◆ **ANGEZEIGTER TEXT**
Florian Eppinger – Foto: Thomas M. Jauk

Mehr Theater geht derzeit nicht: Itensiv, innovativ und garantiert ansteckungssicher inszeniert Antje Thoms „Die Methode“ nach dem „Corpus Delicti“-Stück von Juli Zeh in der Tiefgarage des Deutschen Theaters.

Text: Jan Thomas Ockeshausen

Bis zur Unkenntlichkeit vermummt ist das Sicherheitspersonal, welches jedes einzelne Fahrzeug argwöhnisch in Augenschein nimmt, bevor Einlass gewährt wird in den Ort des Geschehens. Nach einer eindringlichen Ermahnung des in einem Kirmeskassenhäuschen sitzenden blockwartähnlichen Cerberus – selbstbewusst und mit deutlich ostdeutschem Akzent keinen Zweifel daran lassend, dass hier nur ein Gesetz gilt und Übertretungen nicht geduldet werden – kann dann schließlich das Spektakel beginnen.
Über vier Stationen, jede exakt 15 Minuten dauernd, erhält der Zuschauer Einblick in ein beängstigendes Zukunftsszenario. Menschenwürde, Individualität und persönliche Freiheit gelten hier nichts, alles ist einem unerbittlichen Diktat einer jegliches Risiko vermeidenden Gesundheitsdoktrin unterworfen. Blutdrucktagebuch, tägliche Urinkontrollen, ja sogar bei der Partnerwahl bleibt nichts dem Zufall überlassen. Die Krankheit eines Einzelnen wird als Krankheit des Volkskörpers angesehen und muss um jeden Preis vermieden werden. Wer sich nicht bedingungslos unterwirft, handelt irrational, gilt als Störfaktor, wird rigoros ausgegrenzt und abgestraft.
In der Person des Moritz Holl erlebt der Betrachter hautnah, wie gnadenlos ein solches System sein kann. Zunächst noch Zigarette rauchend außerhalb der Schutzzone den Aufstand probend, wird Holl unaufhaltsam durchgereicht.

◆ **BEREITGESTELLTE DATEN**
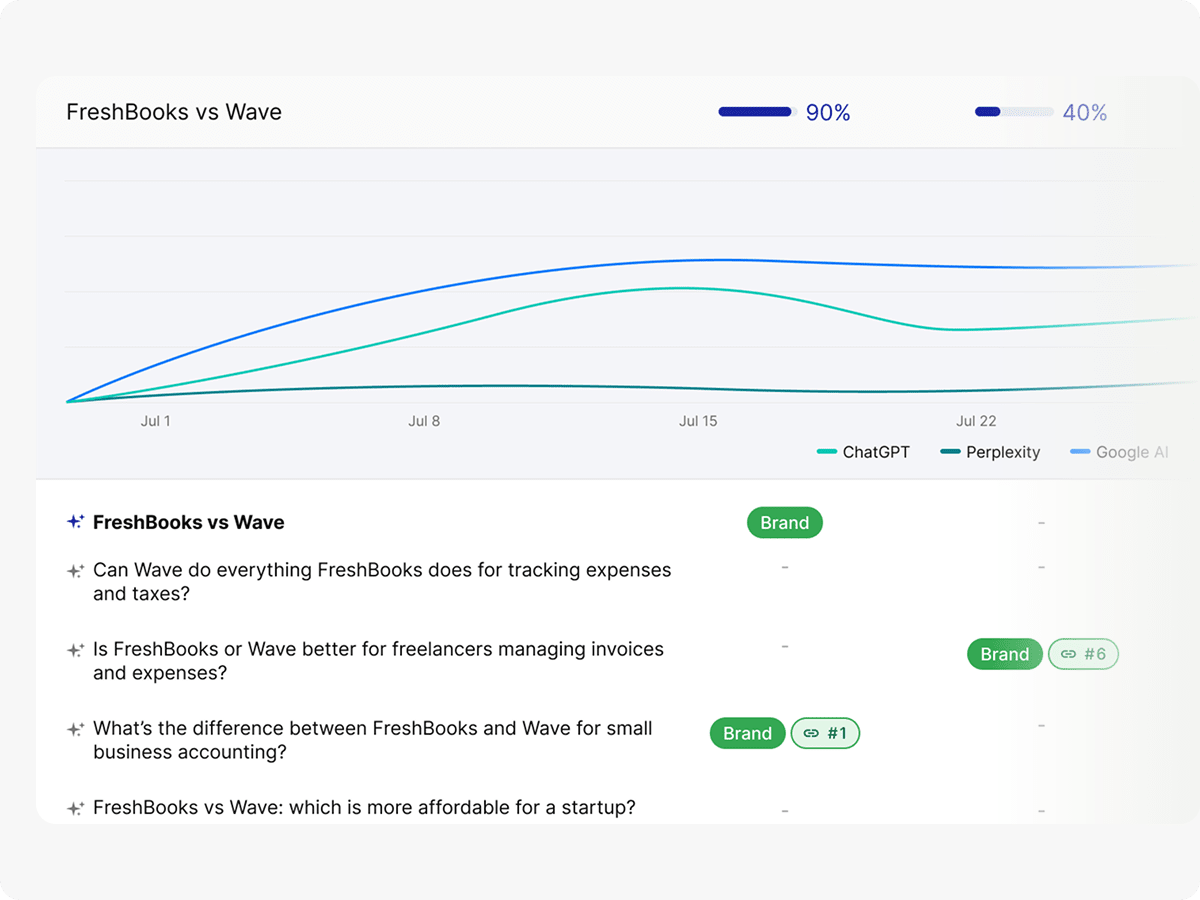This screenshot has width=1200, height=900.
Task: Click the FreshBooks vs Wave header title
Action: point(174,112)
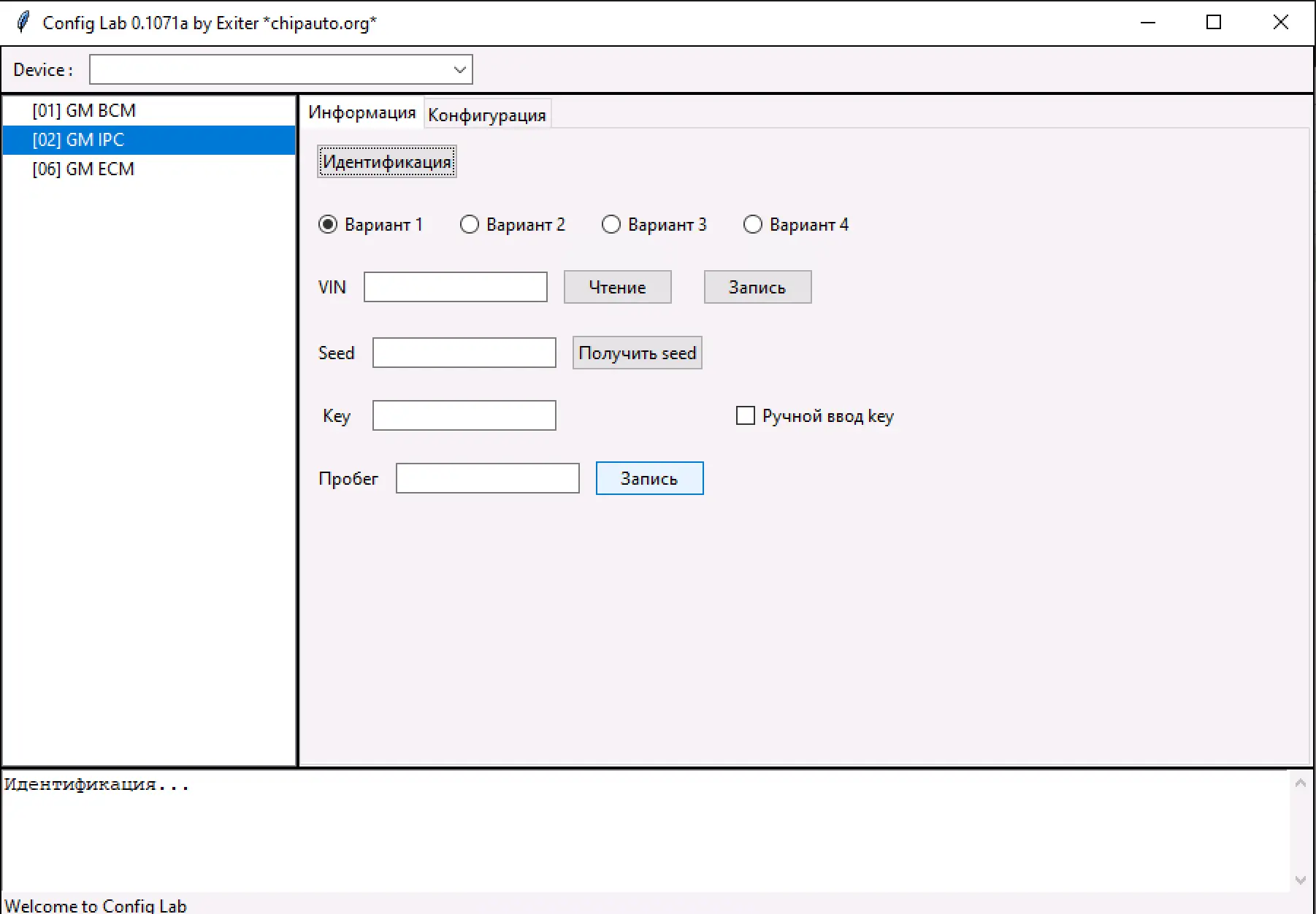This screenshot has width=1316, height=914.
Task: Select [01] GM BCM module
Action: [x=84, y=111]
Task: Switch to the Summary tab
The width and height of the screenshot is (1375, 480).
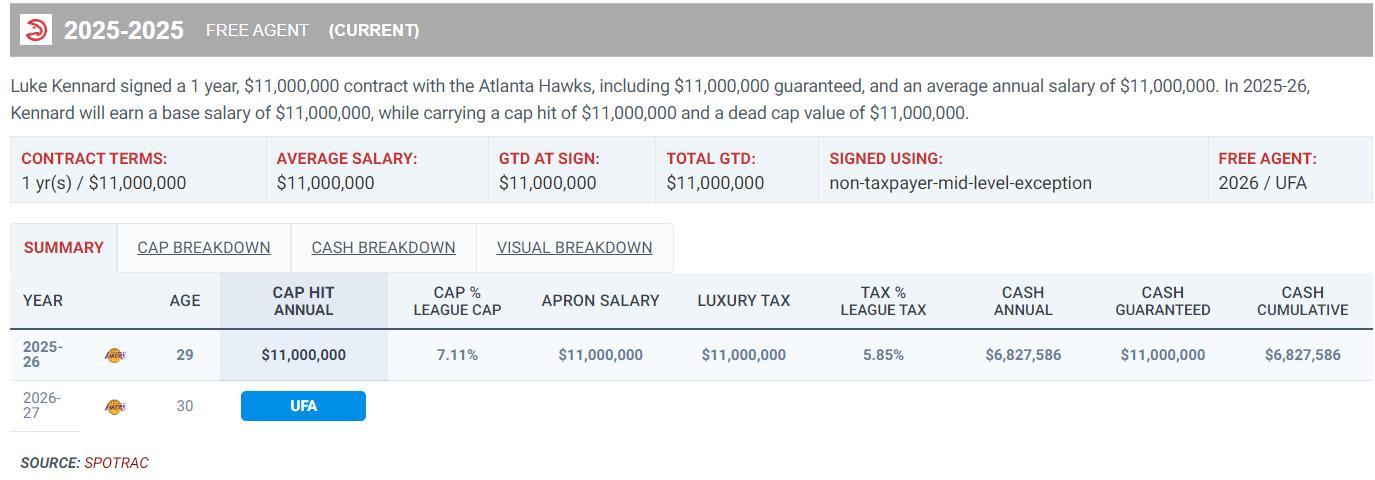Action: coord(63,248)
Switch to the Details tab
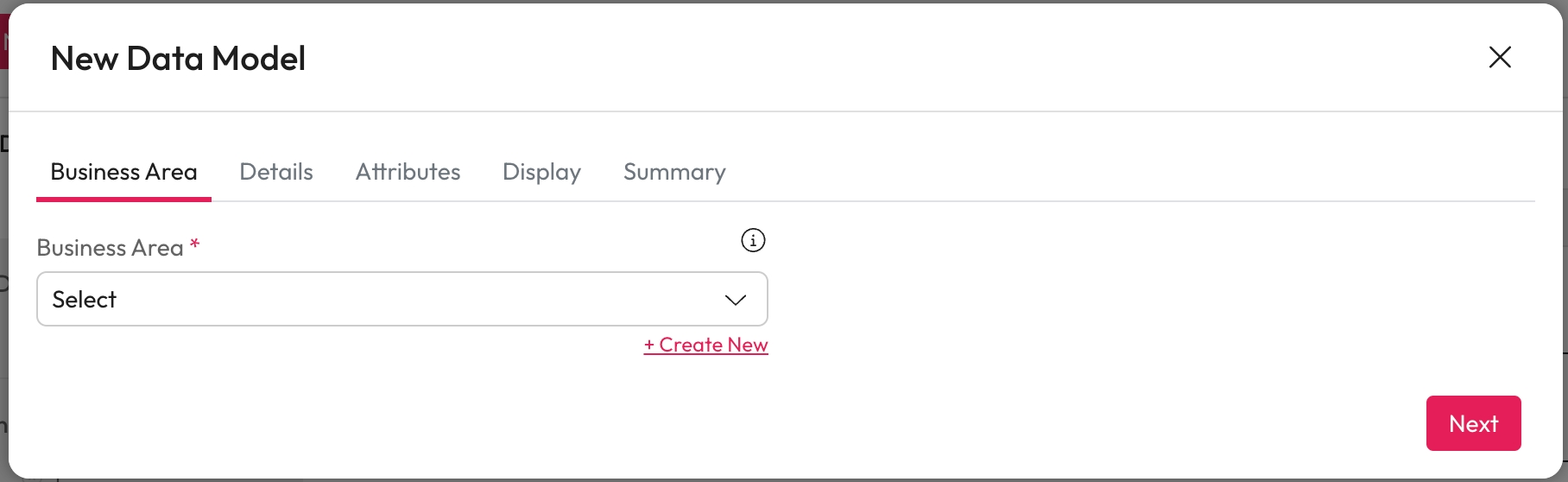Image resolution: width=1568 pixels, height=482 pixels. point(276,172)
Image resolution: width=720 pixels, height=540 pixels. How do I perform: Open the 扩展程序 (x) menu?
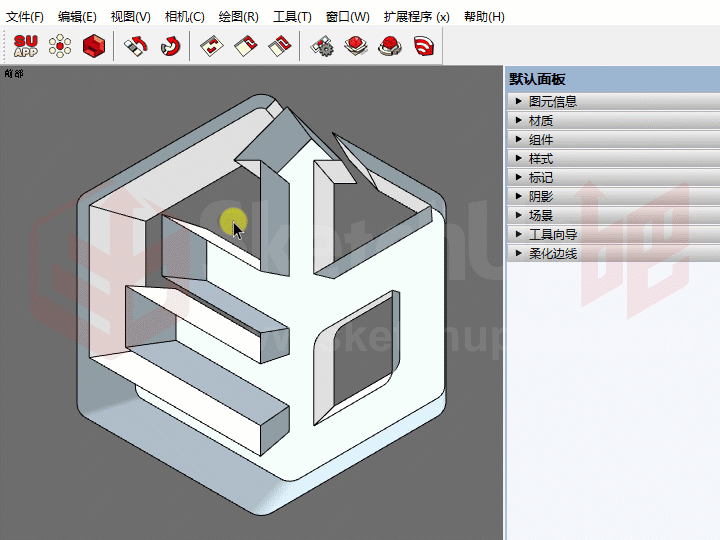click(x=416, y=17)
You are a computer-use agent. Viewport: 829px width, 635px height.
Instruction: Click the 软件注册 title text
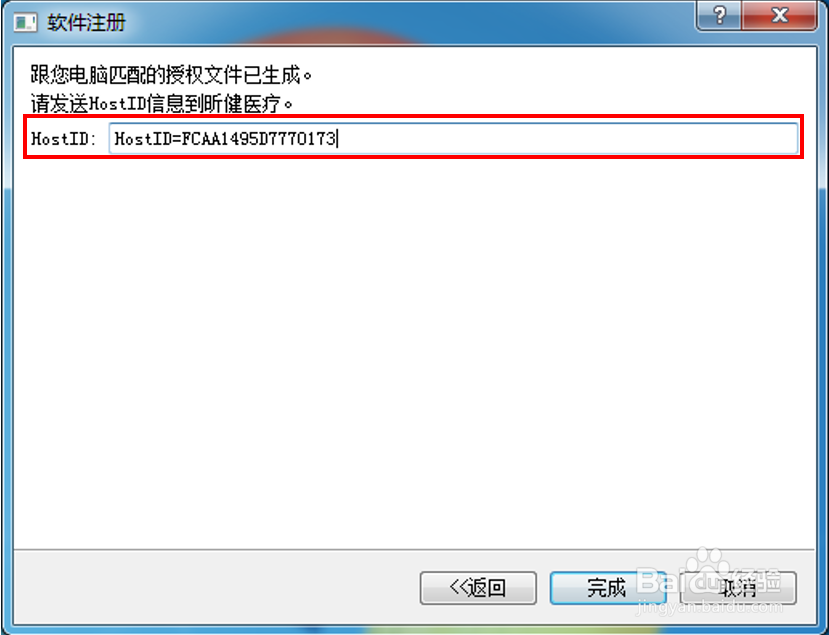[87, 23]
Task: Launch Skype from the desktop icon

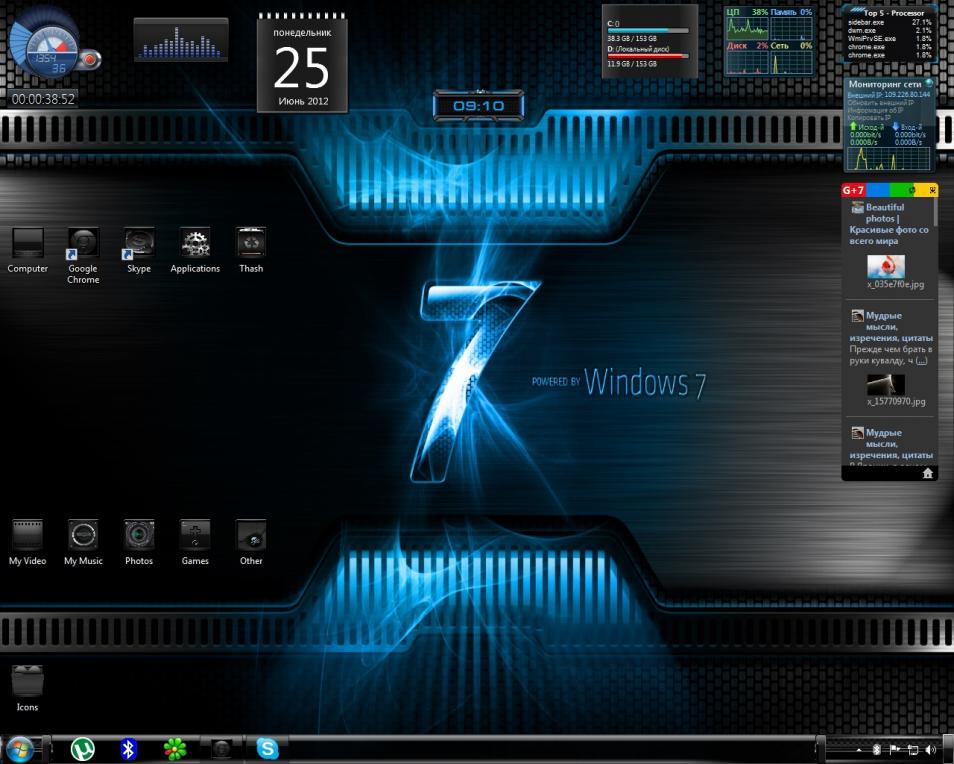Action: pyautogui.click(x=139, y=244)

◆ **ÜBUNGSAUFGABEN**
1) Schreib den Teil der Theaterkritik, der mit „Über vier Stationen, jede“ anfängt und bis „ausgegrenzt und abgestraft.“ geht, noch einmal ab und tausche dabei „Zukunftsszenario“ gegen „Szenario“ aus.
2) Fass die Theaterkritik in zwei Sätzen zusammen.
Die Daten haben damit nichts zu tun.

◆ **LÖSUNGEN IM EINZELNEN**
1)
Über vier Stationen, jede exakt 15 Minuten dauernd, erhält der Zuschauer Einblick in ein beängstigendes Szenario. Menschenwürde, Individualität und persönliche Freiheit gelten hier nichts, alles ist einem unerbittlichen Diktat einer jegliches Risiko vermeidenden Gesundheitsdoktrin unterworfen. Blutdrucktagebuch, tägliche Urinkontrollen, ja sogar bei der Partnerwahl bleibt nichts dem Zufall überlassen. Die Krankheit eines Einzelnen wird als Krankheit des Volkskörpers angesehen und muss um jeden Preis vermieden werden. Wer sich nicht bedingungslos unterwirft, handelt irrational, gilt als Störfaktor, wird rigoros ausgegrenzt und abgestraft.

2) Antje Thoms inszeniert „Die Methode“ nach dem „Corpus Delicti“-Stück von Juli Zeh in der Tiefgarage des Deutschen Theaters, wo die Zuschauer an vier Stationen von je 15 Minuten ein beängstigendes Zukunftsszenario erleben. Dort ist alles einer Gesundheitsdoktrin unterworfen, die jedes Risiko vermeiden will, und wer sich nicht bedingungslos fügt, wird ausgegrenzt und bestraft, wie an der Figur Moritz Holl hautnah gezeigt wird.